About Me
I am a robotics researcher working at the intersection of world models, cognitive robotics, and autonomous planning. I am interested in how robots can act through sparse, task-relevant internal representations rather than relying solely on dense reconstruction or reactive control.
My current work centers on intent-driven planning through sparse internal structure. In the long term, I aim to integrate reinforcement-learning-driven cognitive skill templates with latent world models, enabling robots to develop more autonomous and adaptive intelligence in complex environments.
MEng Computer Technology
Central China Normal University
MSc Computer Science
University of Wollongong
BSc Computer Science and Technology
Huaiyin Institute of Technology
I study how task-relevant and semantically grounded structures can be distilled from high-dimensional perceptual inputs. Rather than relying on dense reconstruction alone, this line of work explores sparse internal representations that preserve behavioral relevance while reducing computational cost.

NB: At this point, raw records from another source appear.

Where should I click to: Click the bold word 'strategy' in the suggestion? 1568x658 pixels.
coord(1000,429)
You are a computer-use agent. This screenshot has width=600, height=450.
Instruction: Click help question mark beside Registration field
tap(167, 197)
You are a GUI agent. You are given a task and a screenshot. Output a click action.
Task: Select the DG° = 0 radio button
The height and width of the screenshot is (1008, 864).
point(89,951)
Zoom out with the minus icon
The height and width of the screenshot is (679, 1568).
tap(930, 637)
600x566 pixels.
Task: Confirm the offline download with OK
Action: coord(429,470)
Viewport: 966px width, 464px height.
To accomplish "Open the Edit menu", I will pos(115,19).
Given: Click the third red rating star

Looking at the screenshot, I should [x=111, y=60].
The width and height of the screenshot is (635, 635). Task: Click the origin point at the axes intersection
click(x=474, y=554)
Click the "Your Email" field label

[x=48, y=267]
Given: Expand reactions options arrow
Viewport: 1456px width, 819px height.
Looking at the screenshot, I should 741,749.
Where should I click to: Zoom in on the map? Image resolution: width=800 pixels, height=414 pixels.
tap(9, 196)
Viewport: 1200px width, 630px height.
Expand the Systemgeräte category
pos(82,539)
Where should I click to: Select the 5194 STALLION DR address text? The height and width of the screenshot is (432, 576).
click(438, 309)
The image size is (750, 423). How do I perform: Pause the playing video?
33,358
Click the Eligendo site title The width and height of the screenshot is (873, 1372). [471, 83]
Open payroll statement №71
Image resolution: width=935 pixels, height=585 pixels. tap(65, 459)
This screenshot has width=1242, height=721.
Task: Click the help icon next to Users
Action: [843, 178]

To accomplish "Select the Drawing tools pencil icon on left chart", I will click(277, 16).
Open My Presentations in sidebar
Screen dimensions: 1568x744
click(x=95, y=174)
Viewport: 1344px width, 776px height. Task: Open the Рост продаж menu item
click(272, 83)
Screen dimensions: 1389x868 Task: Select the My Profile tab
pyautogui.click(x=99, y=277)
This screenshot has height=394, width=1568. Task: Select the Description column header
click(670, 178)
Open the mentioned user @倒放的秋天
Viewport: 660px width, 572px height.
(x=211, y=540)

I explore how symbolic abstraction and large language models can be combined into cognitive systems for robots. This direction aims to enable robots to reason over scene context, execute actions, and reflect on errors during embodied interaction.
I investigate how autoregressive latent representations can support future-oriented reasoning in sparse latent spaces. This formulation aims to enable long-horizon spatiotemporal planning while remaining more efficient than dense future rollout approaches.